No matter which way you slice it, Halladay’s performance with two outs is not meaningful in any way. Cliff Lee has a similar split, as does Roy Oswalt. If you can think of a starting pitcher that is significantly better with two outs than with zero outs or one out, I would be glad to take a look (assuming we are dealing with an appropriately-sized sample), but at least as it pertains to the Phillies, no one gains or loses effectiveness based on the number of outs in the inning.
Additionally, there will be various forms of selection bias at play, which affects the reliability of the data:
- Veteran pitchers tend to finish innings (meaning they are prone to more one- and two-out situations than younger pitchers)
- Pitchers with good reputations tend to finish innings (semi-related to the above)
- Pitchers that are currently pitching poorly are less likely to get further outs (due to their own incompetence or the manager’s refusal to let them pitch further)
- Pitchers with better defenses will face more one- and two-out situations
- National League pitchers will face more one- and two-out situations due to the lack of a DH and the presence of the pitcher in the lineup, as well as the increased use of sacrifice bunting
- For relievers, some tend to start innings while others tend to come in with runners on base and, if they’re lucky, one or two outs already recorded.

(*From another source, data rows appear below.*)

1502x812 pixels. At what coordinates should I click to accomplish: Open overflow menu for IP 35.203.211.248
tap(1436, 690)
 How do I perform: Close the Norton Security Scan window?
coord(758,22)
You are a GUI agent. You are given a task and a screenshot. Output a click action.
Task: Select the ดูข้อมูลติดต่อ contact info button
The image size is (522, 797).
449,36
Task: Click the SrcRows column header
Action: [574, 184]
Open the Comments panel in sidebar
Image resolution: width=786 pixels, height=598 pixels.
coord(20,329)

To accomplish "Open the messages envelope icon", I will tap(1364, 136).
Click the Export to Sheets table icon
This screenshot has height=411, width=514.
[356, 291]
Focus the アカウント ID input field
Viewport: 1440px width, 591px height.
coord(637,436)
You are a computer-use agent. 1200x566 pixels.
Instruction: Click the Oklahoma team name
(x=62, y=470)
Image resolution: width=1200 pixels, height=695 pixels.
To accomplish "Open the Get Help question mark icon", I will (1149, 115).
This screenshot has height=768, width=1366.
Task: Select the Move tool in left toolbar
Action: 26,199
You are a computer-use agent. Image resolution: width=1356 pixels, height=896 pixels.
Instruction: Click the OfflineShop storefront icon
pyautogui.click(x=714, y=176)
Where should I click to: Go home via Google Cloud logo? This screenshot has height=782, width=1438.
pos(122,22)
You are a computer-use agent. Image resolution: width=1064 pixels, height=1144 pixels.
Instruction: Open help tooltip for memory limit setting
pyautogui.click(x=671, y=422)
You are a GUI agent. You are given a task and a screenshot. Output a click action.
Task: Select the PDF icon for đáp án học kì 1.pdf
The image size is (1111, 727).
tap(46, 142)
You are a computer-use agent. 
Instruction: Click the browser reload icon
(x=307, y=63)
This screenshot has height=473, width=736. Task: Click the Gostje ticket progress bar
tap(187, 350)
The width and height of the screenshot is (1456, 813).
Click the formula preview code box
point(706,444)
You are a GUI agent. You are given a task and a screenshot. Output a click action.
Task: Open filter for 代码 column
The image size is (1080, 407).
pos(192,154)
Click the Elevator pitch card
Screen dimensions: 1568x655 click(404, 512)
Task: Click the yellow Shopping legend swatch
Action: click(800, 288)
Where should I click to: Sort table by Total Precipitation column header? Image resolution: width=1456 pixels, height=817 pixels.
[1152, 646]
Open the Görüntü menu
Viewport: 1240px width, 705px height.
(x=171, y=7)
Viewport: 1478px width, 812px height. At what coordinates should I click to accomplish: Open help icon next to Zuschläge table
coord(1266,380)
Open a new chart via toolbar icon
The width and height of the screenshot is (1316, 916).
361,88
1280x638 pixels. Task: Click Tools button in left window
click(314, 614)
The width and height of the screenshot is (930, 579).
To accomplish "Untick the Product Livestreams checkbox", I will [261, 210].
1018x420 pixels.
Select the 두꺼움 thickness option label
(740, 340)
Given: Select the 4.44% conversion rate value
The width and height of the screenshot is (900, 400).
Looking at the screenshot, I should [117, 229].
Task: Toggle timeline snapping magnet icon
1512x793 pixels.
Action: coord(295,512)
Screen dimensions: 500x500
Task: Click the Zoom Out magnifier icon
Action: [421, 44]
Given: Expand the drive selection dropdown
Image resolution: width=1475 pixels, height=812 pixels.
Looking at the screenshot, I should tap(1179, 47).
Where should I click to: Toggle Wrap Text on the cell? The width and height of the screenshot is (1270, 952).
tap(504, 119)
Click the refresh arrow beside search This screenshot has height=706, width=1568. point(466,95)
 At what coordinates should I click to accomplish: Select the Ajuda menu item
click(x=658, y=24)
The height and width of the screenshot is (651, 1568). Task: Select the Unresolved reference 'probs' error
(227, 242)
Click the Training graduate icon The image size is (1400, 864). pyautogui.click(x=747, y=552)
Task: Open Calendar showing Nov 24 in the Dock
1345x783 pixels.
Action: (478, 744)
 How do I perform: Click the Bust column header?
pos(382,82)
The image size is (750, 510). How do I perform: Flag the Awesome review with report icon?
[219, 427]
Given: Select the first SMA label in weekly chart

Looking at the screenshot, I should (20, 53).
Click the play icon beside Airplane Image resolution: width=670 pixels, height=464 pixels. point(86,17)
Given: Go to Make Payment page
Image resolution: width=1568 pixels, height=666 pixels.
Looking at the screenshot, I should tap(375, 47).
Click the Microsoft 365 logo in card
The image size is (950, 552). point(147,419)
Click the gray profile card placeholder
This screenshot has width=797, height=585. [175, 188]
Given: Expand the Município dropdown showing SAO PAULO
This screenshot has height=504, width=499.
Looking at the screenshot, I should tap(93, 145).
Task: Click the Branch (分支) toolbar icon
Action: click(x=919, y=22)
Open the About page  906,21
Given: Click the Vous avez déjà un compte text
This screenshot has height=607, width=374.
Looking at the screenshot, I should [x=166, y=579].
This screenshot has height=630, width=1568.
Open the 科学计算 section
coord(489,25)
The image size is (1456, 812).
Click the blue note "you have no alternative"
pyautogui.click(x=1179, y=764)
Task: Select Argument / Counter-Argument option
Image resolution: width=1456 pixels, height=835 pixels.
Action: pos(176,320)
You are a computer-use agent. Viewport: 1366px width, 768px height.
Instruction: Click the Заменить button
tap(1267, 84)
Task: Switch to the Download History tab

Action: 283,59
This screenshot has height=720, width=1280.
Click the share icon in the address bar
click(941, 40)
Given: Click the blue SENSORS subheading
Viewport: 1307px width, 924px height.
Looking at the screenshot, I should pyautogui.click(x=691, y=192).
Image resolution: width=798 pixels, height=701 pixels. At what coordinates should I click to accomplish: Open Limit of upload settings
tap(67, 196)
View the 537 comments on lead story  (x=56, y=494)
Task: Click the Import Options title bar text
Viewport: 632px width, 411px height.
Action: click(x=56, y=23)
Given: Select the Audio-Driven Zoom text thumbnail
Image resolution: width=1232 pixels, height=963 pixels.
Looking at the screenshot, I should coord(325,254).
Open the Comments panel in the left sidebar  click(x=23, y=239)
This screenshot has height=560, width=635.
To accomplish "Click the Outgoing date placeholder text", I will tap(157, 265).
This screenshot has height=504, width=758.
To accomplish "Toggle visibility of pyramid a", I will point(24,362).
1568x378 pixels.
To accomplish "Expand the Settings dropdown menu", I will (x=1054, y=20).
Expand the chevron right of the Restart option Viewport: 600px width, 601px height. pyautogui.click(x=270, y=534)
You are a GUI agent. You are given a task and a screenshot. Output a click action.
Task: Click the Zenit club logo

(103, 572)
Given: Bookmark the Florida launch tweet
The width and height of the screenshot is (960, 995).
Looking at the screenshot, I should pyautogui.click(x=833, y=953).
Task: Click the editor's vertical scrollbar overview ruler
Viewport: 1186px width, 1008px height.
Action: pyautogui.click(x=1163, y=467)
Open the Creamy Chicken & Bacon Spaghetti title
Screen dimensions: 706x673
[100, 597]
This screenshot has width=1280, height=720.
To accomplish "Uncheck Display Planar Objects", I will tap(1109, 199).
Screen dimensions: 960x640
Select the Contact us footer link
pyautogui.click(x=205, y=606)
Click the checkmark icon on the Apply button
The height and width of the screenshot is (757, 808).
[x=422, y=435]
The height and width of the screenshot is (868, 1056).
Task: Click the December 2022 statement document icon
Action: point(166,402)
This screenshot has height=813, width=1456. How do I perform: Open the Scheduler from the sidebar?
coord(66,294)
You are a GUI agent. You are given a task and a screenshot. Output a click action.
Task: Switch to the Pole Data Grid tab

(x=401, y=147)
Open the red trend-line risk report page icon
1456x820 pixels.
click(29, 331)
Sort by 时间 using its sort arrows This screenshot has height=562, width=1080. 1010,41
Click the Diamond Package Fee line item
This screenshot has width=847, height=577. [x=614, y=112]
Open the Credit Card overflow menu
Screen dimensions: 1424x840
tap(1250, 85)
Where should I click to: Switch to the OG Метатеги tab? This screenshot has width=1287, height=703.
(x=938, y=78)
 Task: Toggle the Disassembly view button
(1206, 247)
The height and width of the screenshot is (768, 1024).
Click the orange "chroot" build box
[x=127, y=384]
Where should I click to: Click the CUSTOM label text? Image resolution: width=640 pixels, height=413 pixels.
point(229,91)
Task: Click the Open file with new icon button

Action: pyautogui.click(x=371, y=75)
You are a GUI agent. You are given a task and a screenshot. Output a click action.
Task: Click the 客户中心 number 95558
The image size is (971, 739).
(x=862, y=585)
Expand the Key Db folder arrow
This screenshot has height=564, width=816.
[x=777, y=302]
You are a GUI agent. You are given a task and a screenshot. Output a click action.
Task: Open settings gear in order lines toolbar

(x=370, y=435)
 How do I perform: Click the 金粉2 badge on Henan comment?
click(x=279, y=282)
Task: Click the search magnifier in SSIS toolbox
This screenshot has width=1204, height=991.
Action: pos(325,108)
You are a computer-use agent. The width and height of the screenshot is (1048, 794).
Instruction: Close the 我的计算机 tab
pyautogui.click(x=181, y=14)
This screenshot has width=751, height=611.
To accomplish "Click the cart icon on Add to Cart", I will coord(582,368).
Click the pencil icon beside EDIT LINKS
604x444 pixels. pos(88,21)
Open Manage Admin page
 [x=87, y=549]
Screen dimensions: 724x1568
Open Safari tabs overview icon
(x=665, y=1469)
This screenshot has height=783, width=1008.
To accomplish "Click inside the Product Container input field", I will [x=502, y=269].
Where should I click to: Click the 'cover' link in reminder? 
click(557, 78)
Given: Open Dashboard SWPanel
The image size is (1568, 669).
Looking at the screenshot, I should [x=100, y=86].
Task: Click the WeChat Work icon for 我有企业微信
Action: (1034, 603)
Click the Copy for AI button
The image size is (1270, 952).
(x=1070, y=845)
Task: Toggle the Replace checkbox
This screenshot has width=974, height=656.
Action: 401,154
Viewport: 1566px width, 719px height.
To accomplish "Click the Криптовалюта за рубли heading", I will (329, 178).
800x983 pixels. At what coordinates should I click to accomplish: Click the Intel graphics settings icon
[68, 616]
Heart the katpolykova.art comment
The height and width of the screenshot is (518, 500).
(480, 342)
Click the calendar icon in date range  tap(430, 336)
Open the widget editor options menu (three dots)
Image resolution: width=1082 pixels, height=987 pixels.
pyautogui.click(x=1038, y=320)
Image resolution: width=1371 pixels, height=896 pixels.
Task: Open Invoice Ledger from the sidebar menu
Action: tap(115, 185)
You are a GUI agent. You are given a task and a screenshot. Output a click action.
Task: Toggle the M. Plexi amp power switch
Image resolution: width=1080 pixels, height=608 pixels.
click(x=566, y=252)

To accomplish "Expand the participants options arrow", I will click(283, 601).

More reasons for selection bias abound, almost all of them need to be considered before taking the data at face value.
Finally, as the above chart illustrates, the Phillies really aren’t any worse on the whole than other teams with two outs. Their .672 OPS allowed with no outs ranks 13th out of 16 (NL average is .729); their .652 OPS allowed with one out ranks 14th out of 16 (NL average is .717); and their .679 OPS with two outs ranks 9th out of 16 (NL average is .681). The standard deviation on the OPS allowed ranges from about .040 to .060. So, the most certain thing you can say about the Phillies’ performance is that their true talent level with two outs is somewhere between .640 to .710. And that’s just the lazy way to get a feel for the talent range.
All of the above really just tells us that you can’t draw any conclusions about talent based on out-state, especially for individual players in individual seasons. If players do have a legitimate skill that makes them better or worse based specifically on the number of outs in an inning, then we need to see evidence for that. Given our current data, we cannot yet draw any conclusions other than fail to reject our null hypothesis, which is that there is no discernible difference between our various sets of data.